In a method for producing a microporous polyolefin diaphragm used in a high performance secondary battery,
Mixing a silicon compound having a hydrophobic group and a hydrophilic group in a polyethylene mixed resin having a melt index of 0.01 to 0.5 with 20 wt% to 80 wt% with respect to the polyethylene mixed resin;
The mixture mixed in the mixing step is mixed in an extrusion screw, melted at a temperature of 200 ° C. to 270 ° C., and then passed through a T die and a cast roll to form a sheet having a thickness of 300 μm to 600 μm. And the stage of
Stretching the sheet 4 to 7 times in the vertical and horizontal directions, respectively, to produce a film having a thickness of 10 μm to 25 μm;
Depositing the film in an organic solvent to remove the silicon compound, and a method for producing a polyolefin-based microporous diaphragm. 2. The method for producing a polyolefin microporous diaphragm according to claim 1, wherein the silicon compound is a compound represented by the following chemical formula 1.

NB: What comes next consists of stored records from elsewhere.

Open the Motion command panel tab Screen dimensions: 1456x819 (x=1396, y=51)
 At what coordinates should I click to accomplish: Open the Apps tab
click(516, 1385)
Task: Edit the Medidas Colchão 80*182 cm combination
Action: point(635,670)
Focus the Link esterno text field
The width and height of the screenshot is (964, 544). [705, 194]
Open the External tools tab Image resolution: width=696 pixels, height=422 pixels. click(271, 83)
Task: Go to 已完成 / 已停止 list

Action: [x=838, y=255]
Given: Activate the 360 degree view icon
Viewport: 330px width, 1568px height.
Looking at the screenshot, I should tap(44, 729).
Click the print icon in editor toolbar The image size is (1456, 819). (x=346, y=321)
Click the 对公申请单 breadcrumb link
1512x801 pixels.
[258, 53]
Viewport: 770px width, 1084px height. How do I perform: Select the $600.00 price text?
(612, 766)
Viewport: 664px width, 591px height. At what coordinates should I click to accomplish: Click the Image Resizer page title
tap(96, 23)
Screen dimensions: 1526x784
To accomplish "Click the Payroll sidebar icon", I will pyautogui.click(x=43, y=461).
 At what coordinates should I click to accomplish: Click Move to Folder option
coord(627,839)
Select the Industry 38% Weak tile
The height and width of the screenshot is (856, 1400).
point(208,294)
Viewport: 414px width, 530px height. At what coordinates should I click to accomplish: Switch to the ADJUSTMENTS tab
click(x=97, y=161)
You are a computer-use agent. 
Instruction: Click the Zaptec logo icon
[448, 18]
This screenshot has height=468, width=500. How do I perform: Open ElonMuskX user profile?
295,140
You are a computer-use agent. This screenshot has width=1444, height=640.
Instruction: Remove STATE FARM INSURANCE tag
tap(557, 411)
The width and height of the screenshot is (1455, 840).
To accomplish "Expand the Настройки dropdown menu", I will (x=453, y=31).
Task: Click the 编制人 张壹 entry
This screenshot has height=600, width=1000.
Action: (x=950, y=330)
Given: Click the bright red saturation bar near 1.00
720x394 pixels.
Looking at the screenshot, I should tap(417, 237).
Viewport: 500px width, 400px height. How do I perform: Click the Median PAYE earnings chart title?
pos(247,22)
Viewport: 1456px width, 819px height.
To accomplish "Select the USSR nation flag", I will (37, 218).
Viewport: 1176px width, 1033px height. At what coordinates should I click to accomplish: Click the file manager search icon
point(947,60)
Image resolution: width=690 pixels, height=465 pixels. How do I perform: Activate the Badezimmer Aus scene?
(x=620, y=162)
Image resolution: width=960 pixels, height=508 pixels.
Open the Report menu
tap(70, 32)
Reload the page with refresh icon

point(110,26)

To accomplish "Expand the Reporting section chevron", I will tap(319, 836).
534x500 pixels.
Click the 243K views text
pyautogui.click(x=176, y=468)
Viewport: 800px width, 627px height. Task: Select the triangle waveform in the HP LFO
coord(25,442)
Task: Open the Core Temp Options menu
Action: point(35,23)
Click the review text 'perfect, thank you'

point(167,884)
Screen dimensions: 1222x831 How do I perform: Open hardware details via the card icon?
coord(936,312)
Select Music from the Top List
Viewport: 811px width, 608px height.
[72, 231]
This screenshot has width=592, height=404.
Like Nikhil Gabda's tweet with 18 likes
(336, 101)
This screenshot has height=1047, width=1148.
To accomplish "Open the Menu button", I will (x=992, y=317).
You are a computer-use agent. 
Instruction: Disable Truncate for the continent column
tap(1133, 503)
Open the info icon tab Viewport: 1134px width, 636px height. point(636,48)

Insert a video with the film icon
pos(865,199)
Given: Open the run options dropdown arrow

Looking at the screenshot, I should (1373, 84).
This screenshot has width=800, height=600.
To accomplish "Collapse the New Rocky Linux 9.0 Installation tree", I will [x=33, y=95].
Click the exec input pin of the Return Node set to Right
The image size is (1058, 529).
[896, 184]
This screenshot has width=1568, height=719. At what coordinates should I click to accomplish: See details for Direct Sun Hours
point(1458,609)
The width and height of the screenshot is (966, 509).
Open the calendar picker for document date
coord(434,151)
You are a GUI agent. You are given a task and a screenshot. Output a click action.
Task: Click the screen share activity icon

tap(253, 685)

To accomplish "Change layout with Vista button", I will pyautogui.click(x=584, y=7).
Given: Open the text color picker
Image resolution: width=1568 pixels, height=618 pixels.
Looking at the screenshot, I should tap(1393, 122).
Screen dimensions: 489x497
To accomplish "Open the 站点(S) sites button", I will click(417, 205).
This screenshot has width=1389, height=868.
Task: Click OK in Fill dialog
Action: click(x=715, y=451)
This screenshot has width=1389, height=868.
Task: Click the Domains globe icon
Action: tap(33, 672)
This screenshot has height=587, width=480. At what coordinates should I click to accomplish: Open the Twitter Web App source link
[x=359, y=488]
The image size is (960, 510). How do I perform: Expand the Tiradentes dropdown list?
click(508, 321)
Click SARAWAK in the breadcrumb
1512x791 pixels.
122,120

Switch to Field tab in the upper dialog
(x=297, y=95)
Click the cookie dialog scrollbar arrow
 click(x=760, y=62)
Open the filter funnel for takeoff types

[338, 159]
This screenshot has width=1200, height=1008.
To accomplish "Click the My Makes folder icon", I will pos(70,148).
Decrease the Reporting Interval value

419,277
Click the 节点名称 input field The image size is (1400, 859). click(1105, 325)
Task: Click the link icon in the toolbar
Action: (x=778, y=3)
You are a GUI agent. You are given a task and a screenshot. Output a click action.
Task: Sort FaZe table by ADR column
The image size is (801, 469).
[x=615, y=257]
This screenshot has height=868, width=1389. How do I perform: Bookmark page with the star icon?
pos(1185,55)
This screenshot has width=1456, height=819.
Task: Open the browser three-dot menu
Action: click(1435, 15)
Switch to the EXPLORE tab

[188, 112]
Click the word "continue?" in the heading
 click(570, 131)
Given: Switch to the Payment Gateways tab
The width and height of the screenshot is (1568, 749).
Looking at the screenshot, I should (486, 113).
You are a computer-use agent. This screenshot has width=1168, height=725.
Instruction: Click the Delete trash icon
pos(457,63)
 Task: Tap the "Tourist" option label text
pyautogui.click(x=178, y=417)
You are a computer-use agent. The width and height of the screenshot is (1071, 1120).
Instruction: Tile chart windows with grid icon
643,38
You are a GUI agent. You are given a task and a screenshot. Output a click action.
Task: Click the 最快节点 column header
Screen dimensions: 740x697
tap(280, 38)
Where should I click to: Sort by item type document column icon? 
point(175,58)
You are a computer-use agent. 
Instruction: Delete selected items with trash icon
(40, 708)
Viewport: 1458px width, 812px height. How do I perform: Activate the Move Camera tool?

(Where R ₁ and R ₂ are each selected from —H, —OH, —COOH, —CH ₃ COOH, —NH ₂ , —SCO ₃ H, —CH ₃ , —C ₆ H _5. R ₁ and R ₂ may be the same or different from each other, and the degree of polymerization 1 is 10 to 1,000.) 2. The method for producing a polyolefin microporous diaphragm according to claim 1, wherein the silicon compound is a compound represented by the following chemical formula 2.

(Here, R ₃ is any one selected from —OH, —COOH, —CH ₃ COOH, and —SCO ₃ H, and R ₄ is —H, —CH ₃ , —C ₆ H _5. , —NH ₂ , wherein R ₃ and R ₄ may be the same or different from each other, and the degree of polymerization m and n is 10 to 1,000 in total. .)   2. The method for producing a polyolefin-based microporous membrane according to claim 1, wherein the organic solvent is one or more selected from hexane, cyclohexane, methylene chloride, and methyl ethyl ketone.   2. The method for producing a polyolefin-based microporous diaphragm according to claim 1, wherein the silicon compound is mixed in an amount of 50% to 60% by weight with respect to the polyethylene mixed resin.